高市首相の当選祝いを巡る泥沼論戦、血税を投じた国会で語られるべきは贈答品の金額なのか
2月8日の衆院選で歴史的な大勝を収めた自民党。その興奮冷めやらぬなか、高市早苗首相が当選した全議員に対し、約3万円相当のカタログギフトを贈っていたことが判明しました。24日の報道を皮切りに、野党側はこれを政治とカネの問題として猛追。27日の衆院予算委員会では、中道の小川淳也代表が自身の過去の経験を引き合いに出しながら、庶民感覚との乖離を厳しく指弾しました。
高市首相はこれに対し、かつての昭和の中小企業のオヤジのような心意気だったと釈明。会食を設ける代わりに、各々の家族と楽しめる形を選んだと背景を語りました。しかし、この一連のやり取りを冷ややかな目で見つめる層は少なくありません。政治家同士の贈り物に違法性がないのであれば、それは組織内の儀礼の範疇に過ぎないのではないか。そんな疑問がSNSを中心に渦巻いています。
とりわけ批判の矛先が向いているのは、貴重な予算委員会の時間が、このカタログギフトの追及に費やされたという事実です。一国の宰相の脇の甘さを突くのは野党の役割とはいえ、物価高騰や安全保障といった喫緊の課題を差し置いて、3万円の商品の妥当性を論じる姿は、多くの有権者の目に不毛な時間稼ぎと映ったようです。

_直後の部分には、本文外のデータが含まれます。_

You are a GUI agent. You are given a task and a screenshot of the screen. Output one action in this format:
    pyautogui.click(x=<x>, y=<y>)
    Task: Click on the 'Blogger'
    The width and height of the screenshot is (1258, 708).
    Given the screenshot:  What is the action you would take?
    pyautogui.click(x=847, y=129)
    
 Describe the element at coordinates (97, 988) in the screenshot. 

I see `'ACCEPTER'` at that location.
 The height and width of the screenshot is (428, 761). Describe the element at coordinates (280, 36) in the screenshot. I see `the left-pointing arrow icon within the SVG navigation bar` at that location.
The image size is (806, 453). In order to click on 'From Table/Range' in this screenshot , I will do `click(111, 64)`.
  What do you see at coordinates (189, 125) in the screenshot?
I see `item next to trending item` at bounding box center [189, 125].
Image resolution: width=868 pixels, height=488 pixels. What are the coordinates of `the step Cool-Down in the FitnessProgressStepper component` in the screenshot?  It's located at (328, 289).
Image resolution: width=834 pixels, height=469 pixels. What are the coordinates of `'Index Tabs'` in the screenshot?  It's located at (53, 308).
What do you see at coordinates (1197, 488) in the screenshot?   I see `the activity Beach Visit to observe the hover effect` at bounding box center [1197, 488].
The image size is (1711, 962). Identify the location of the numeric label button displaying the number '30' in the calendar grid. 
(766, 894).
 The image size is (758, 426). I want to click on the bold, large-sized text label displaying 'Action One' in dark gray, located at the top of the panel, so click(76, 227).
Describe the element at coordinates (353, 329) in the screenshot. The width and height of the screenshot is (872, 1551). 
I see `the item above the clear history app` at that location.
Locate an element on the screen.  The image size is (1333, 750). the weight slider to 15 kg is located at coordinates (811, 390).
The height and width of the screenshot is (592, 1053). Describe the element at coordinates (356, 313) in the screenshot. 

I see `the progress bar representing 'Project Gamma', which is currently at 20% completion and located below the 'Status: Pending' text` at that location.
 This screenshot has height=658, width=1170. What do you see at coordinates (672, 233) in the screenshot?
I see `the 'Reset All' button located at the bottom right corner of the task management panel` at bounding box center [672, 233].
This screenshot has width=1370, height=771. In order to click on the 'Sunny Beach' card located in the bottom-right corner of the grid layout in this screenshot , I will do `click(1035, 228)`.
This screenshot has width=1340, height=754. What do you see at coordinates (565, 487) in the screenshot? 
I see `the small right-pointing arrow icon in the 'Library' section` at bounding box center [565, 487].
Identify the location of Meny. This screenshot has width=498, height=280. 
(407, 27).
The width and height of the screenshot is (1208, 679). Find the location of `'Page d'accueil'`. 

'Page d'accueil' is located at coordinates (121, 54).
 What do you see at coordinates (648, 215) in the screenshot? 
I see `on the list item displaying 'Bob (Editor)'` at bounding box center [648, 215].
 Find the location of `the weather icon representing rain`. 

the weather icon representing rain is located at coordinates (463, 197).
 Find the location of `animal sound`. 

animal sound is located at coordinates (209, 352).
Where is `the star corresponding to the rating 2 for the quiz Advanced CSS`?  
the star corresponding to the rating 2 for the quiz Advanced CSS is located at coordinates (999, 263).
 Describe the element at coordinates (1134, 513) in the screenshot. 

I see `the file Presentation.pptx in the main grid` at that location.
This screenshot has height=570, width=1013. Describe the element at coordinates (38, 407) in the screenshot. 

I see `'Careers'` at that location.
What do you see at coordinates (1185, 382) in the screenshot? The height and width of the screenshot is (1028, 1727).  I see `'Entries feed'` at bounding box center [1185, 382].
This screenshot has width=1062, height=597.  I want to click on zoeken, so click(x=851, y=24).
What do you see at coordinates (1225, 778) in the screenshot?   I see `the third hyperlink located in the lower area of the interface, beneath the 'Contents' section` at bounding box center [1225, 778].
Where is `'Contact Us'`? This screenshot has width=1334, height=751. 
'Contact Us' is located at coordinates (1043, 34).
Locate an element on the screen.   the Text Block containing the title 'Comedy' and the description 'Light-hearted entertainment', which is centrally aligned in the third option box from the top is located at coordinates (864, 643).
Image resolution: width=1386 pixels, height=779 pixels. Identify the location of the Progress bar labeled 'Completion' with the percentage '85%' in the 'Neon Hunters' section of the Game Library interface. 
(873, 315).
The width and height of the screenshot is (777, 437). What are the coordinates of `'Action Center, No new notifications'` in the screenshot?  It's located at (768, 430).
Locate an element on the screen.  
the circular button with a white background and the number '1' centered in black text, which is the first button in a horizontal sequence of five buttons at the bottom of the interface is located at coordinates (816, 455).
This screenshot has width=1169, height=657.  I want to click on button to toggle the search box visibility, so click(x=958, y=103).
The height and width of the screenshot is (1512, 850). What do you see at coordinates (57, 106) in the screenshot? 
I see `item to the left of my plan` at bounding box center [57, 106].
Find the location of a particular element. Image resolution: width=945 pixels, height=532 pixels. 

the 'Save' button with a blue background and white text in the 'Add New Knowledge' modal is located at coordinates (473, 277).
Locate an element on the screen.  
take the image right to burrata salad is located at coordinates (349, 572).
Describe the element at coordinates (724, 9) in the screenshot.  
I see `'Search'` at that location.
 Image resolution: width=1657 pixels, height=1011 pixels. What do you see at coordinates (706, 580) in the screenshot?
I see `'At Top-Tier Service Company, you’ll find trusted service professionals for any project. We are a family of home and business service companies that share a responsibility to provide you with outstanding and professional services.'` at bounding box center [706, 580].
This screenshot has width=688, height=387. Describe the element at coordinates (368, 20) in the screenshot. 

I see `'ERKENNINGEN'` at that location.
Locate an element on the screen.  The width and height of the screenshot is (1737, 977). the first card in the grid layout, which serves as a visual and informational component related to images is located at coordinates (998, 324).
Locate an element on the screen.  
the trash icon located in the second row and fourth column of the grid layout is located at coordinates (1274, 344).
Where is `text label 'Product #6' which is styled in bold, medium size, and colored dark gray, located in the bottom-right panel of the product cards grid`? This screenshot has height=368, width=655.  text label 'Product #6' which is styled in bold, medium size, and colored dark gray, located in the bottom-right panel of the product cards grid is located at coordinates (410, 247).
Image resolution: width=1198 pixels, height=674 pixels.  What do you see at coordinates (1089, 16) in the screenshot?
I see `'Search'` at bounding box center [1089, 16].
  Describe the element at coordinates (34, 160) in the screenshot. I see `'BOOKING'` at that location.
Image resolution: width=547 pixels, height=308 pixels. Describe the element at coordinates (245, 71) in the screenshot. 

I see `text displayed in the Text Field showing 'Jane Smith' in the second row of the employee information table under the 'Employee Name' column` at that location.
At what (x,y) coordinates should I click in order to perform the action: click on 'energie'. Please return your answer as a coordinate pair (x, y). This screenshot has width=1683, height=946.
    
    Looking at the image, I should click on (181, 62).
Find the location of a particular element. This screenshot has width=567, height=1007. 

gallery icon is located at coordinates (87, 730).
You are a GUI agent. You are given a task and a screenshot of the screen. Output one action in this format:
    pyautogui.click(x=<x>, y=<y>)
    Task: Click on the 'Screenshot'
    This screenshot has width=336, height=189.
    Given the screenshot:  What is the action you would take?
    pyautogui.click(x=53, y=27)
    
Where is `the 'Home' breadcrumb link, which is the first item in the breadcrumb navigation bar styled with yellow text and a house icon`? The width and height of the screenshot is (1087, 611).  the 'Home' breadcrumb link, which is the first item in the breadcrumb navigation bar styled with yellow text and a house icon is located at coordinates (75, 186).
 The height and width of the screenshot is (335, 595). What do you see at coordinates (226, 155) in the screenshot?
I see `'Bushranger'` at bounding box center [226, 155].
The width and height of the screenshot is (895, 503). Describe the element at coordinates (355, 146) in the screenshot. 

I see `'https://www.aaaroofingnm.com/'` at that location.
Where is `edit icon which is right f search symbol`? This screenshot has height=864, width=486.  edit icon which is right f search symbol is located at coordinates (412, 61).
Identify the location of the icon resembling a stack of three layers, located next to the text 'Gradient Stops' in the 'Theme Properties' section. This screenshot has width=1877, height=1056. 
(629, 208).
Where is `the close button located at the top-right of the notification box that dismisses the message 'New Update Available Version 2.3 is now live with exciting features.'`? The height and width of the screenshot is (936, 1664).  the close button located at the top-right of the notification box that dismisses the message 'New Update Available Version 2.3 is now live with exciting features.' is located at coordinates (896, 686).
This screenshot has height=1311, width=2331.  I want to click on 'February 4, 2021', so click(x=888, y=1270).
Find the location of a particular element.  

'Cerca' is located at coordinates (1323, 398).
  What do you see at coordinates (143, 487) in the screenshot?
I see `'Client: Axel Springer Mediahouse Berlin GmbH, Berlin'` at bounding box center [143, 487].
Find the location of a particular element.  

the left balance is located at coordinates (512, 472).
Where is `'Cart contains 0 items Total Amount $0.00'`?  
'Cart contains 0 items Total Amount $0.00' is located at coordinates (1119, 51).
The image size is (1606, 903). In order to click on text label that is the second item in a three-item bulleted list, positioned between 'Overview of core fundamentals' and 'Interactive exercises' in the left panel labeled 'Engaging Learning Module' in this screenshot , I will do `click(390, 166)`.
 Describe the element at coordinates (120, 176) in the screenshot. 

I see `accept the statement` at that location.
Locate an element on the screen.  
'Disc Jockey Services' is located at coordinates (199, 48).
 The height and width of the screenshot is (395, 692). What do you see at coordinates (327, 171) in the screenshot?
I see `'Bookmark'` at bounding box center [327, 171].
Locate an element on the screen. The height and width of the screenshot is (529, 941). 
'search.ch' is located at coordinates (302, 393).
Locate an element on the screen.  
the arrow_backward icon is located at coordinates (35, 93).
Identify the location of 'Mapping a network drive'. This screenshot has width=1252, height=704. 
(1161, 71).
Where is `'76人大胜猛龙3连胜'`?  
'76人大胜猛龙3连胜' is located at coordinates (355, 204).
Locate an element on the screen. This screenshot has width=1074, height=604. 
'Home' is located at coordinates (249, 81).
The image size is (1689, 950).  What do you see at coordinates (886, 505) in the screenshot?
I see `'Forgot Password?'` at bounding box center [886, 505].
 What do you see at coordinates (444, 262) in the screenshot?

SNS上では、この追及姿勢に対して厳しい声が相次いでいます。
『カタログギフト話を国会で金かけてやるとか本当に税金の無駄。』
『え…本当に国会でカタログギフトのこと聞いたの。日本国民が今よりも生きやすくなるための動きではなく。カタログギフト。お気持ち質問で時間取るのやめて欲しいわぁ。この人に入れた人はカタログギフトで無駄な時間取るのに賛成な人ってこと。』
『カタログギフトで無駄な時間使ってたら、進められる政策も出来ないからな。』
『こんなくだらない質問に時間使うほうがカタログギフトよりよっぽど税金無駄になってる。』
国民が求めているのは、政治家同士の重箱の隅をつつくような揚げ足取りではなく、実生活に直結する建設的な議論です。1分1秒に多額の税金が投入されている国会の場で、ギフトの中身を精査する姿は、皮肉にも野党側こそが国民感覚から遠ざかっていることを露呈してしまったのかもしれません。
政治資金の透明性を求めるのは当然ですが、それが国家の運営を停滞させる理由になっては本末転倒です。